Another of Ho’s works in the show is his 2008 Lesbian Mountains in Love, a split screen showing Mount Rainier in Washington State and El Popo in Mexico City. “They fell in love at the earth’s core,” fantasizes Ho, “but were separated as the earth changed and now they wait to be reunited. Obliquely, they represent the progress of time.”
Other pieces in the exhibit feature video, sculpture, photography, and sound. But only one features a fur suit. Jeanine Oleson stitched it together from furs she bought on eBay as a reference to Gilgamesh’s animalistic counterpart. “It’s sort of a perverse take on a return to nature,” she says. “I deal with symbols of enduring hope—animals, unicorns.” And a 10-foot-long smudge stick, which she used to cleanse parts of New York City, including Wall Street, which, last we heard, could use the help.
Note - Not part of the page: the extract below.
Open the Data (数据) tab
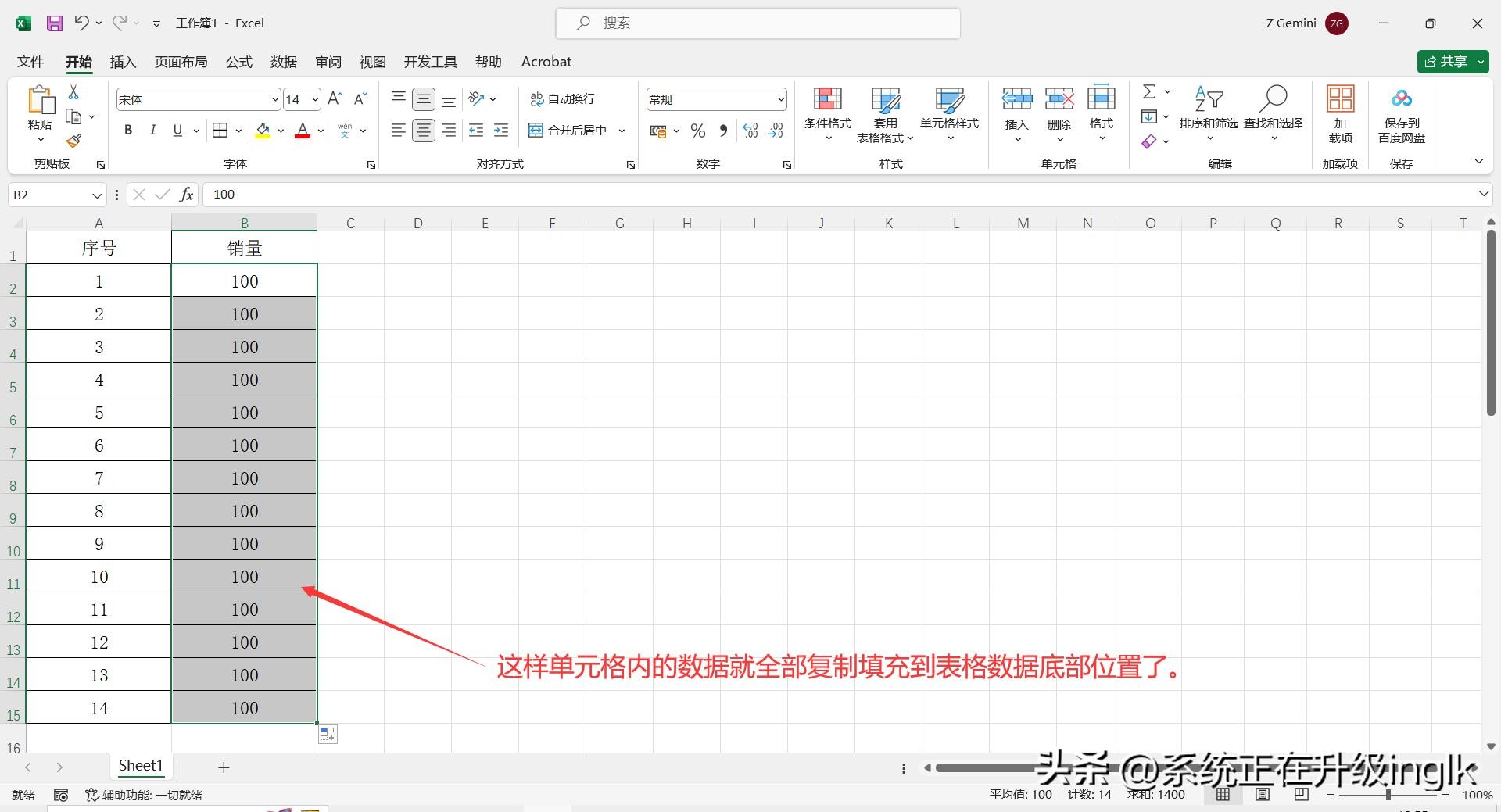1501x812 pixels. 283,62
“It was an über cleanse,” Oleson says. “It was a statement, but you never know, it might help.”
“I just want people to think about being positive,” sums up Phelps. “How do we look at life and the world? Can we change? It’s all so doom and gloom, and people are scared right now. I just want people to know there is hope.”
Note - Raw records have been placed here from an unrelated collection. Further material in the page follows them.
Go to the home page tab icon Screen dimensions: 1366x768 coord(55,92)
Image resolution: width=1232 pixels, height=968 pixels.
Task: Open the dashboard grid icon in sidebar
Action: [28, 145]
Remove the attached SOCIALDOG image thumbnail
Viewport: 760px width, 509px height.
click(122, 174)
And really big smudge sticks.
Curated by Janet Phelps, Solution runs through April 18 in the DiverseWorks Main Gallery, 1117 East Freeway, 713/223-8346, diverseworks.org. Gallery is open noon to 6 p.m., Wednesday through Saturday. Admission to the gallery is free.
Marene Gustin wrote about Rice University’s play, Stop Kiss, in the March issue of OutSmart.
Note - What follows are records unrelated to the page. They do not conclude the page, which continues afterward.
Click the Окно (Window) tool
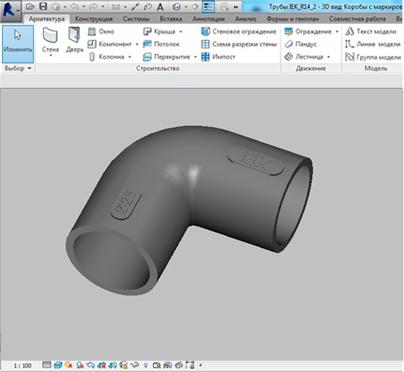Screen dimensions: 404x372 pos(101,32)
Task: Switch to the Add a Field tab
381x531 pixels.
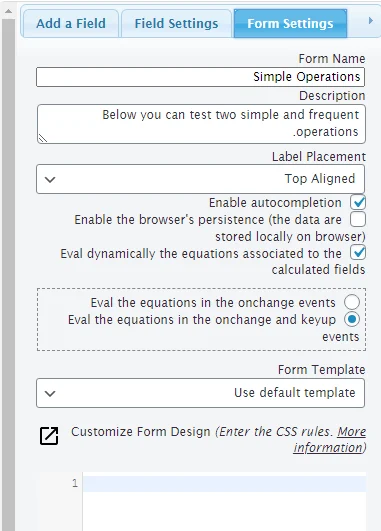Action: 70,23
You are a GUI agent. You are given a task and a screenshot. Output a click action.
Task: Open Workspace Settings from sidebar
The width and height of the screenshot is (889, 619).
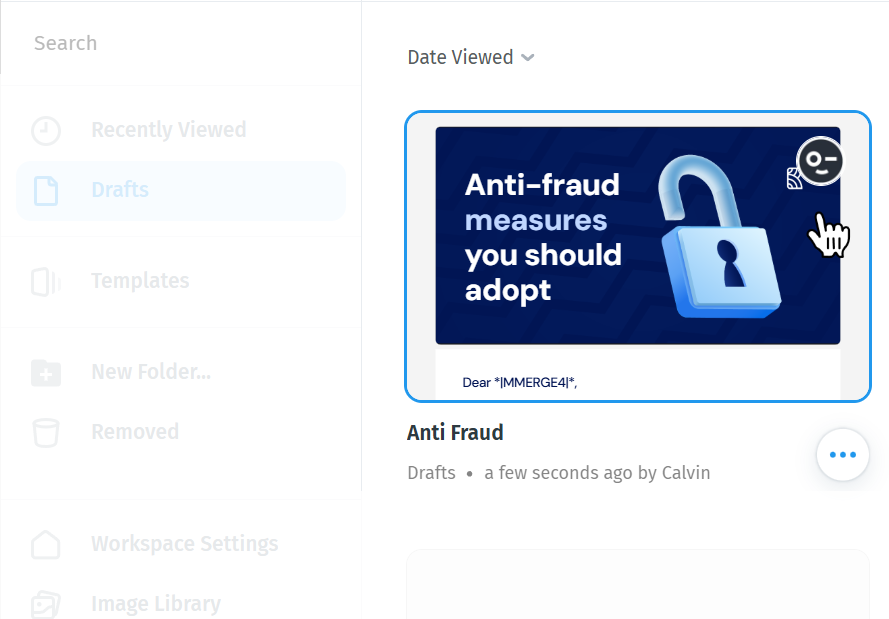pos(181,545)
Burning woman: “Something queer was happening on the Pier!” says Jeanine Oleson. “We rolled down Christopher Street [in New York City], smudge a-smoking, to help dissipate bad energy in a queer space due to gentrification. We ended at the Stonewall Inn with readings of historic homo-texts.” Oleson brings her giant smudge stick to Houston this month as part of DiverseWorks’ Solution exhibit. A ritual originally used by indigenous American Indian shamans, smudging is believed to be a means of spiritual purification. The wrapped herbs are lit, much like a cigar, with the smoke absorbing and clearing away negative energy.
Inset: Oleson proudly displays her humongous smudge stick.